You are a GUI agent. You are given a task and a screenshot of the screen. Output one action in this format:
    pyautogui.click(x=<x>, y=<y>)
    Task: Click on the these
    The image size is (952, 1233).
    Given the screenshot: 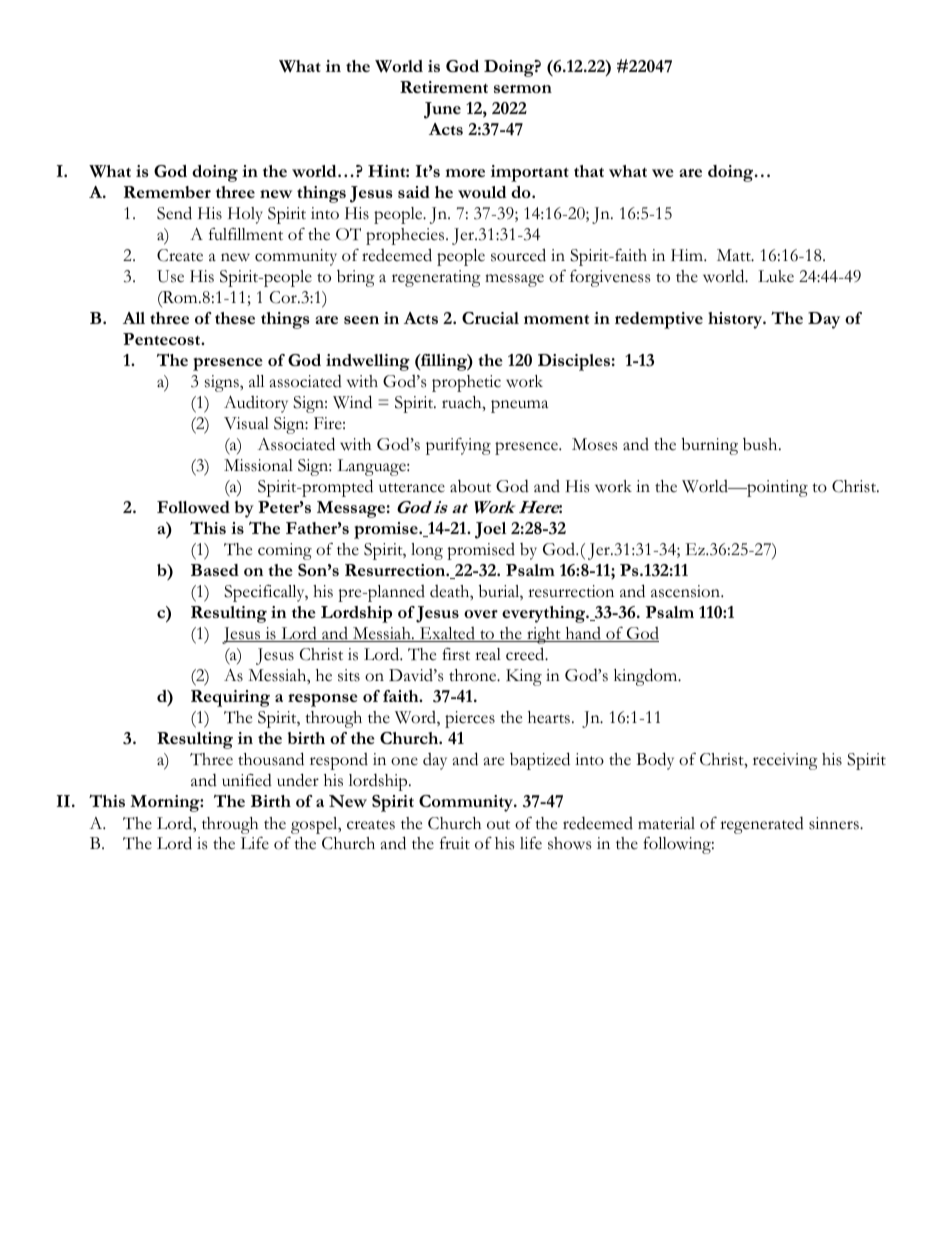 What is the action you would take?
    pyautogui.click(x=235, y=318)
======
TASK REQUIREMENTS: Copy the items from the start through the line containing "The image size is (952, 1233).", swapping "Output" for "Return" and changing nothing else.

TASK OUTPUT:
You are a GUI agent. You are given a task and a screenshot of the screen. Return one action in this format:
    pyautogui.click(x=<x>, y=<y>)
    Task: Click on the these
    The image size is (952, 1233).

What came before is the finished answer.